As some Democrats, including Alexandria Ocasio-Cortez and presidential candidate Sen. Elizabeth Warren, try to portray many wealthy executives as corrupting the political system, the Patriotic Millionaires are planning to back about 50 lawmakers who have supported their priorities since entering Congress last year.
The future endorsements by the group will be for lawmakers whose policies range from moderate to those who lean left on the political spectrum. Like the Democrats they are backing in this initial round, picking up the support of the group will mean the incumbents worked to pass the Millionaires economic legislative priorities.
The activist group counts more than 200 business leaders as members, including some Wall Street executives such as Keith Mestrich, who is CEO of Amalgamated Bank and serves on the Millionaires advisory board. Abigail Disney, the granddaughter of Disney co-founder Roy Disney is also a member.
Patriotic Millionaires have annual incomes of more than $1 million and sometimes assets worth over $5 million.

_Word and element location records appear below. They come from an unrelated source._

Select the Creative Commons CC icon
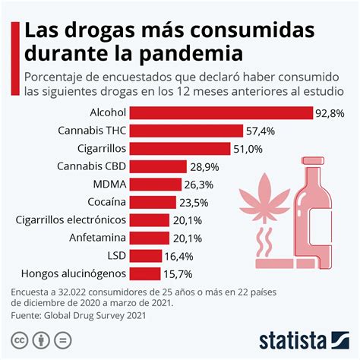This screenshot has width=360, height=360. point(19,339)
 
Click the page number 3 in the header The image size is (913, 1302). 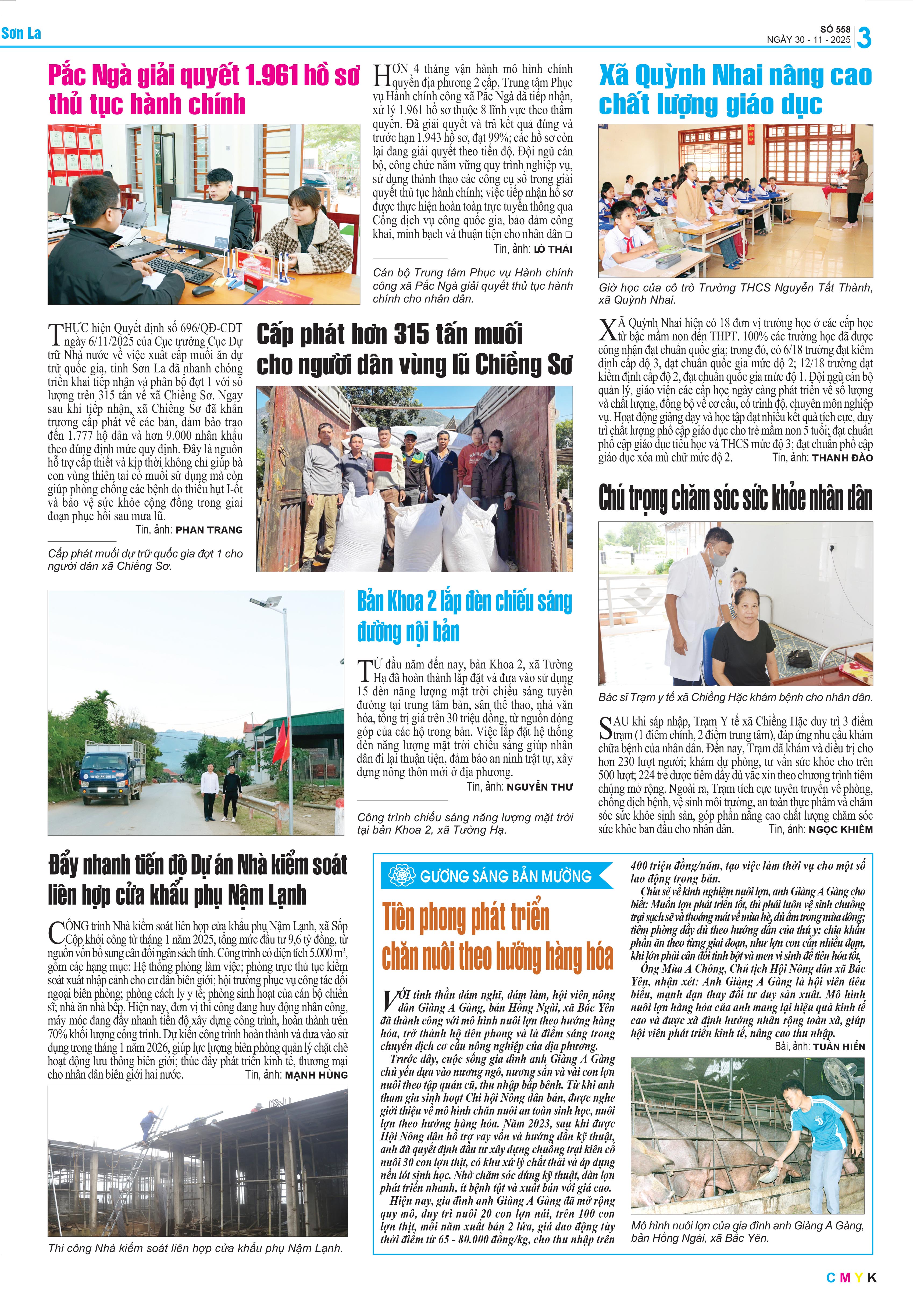pyautogui.click(x=864, y=37)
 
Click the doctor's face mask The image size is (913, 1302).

These wealthy executives have publicly called for an increase in the minimum wage, eliminating tax loopholes for rich individuals and corporations, and campaign finance reform. The Democrats picking up their support for the 2020 elections have voted for pieces of legislation that could make these goals a reality.
For starters, more than half a dozen House Democrats are getting nods, including Reps. Colin Allred, D-Texas, Cindy Axne, D-Iowa, TJ Cox, D-Calif., Josh Harder, D-Calif., Andy Kim, D-N.J., Katie Porter, D-Calif., and Jennifer Wexton, D-Va., according to a list first provided to CNBC.
Many of these lawmakers represent districts that are labeled toss-ups or lean Democrat by political analyst Larry Sabato. While there will be more lawmakers to see endorsements from the Patriotic Millionaires, the group has no plans to endorse a candidate for president during the primary.
However, the group of millionaires, that came together in 2010, is sticking with Democrats who have been less critical of individual wealthy Americans than Warren, or Ocasio-Cortez and three of her liberal colleagues, who have become known as "The Squad."
The group will support candidates by issuing talking points, co-signing op-eds, making media appearances and publishing supportive videos on their social media accounts, according to Executive Director Kelsea Marie Pym. Outside of their efforts for the Patriotic Millionaires, many of the members are top Democratic donors who will likely make campaign contributions or host events for the lawmakers they endorse.
Some members have expressed dismay at being vilified by some members of the Democratic Party directly to lawmakers they're backing.
"These are people who have been successful and in the conversations I've had with them, they are people who take a little bit of offense in the argument that if you are successful, you must be greedy," Rep. Sean Casten, D-Ill., said in an interview. "I'm delighted to have their endorsement." he added
Casten's district is rated "lean Democrat" by The Cook Political Report.
Still, members of the Patriotic Millionaires are mixed in their reactions to the millionaire and billionaire bashing.
Morris Pearl, chairman of the group and a former managing director at BlackRock, a New York-based investment firm, says he sees the debate as less personal and more about getting money influence out of politics, something he says his organization supports.
"I honestly don't feel like anyone is trying to vilify me. I've met a lot of these people and I don't agree with what everybody says," Pearl said in an interview. "I think the vilification is that it's bad to use your wealth to gain more political power and then use political power to gain more wealth."
The group's website specifically calls for those with less income to have equal say in the political process. "Every American deserves as much political power as millionaires," it says.
There are others, however, in the organization calling for politicians to stop attacking millionaires and billionaires just because they make a lot of money and, instead, focus on policies that could curtail their influence.
"The way I think about this is to say that the rich should pay more in a higher tax, doesn't have to be an attack on rich people," said Pat Martone, a longtime attorney and a member of the group. "The people that we've been endorsing aren't attacking rich people because they're rich. There is some of that and it think that's got to stop."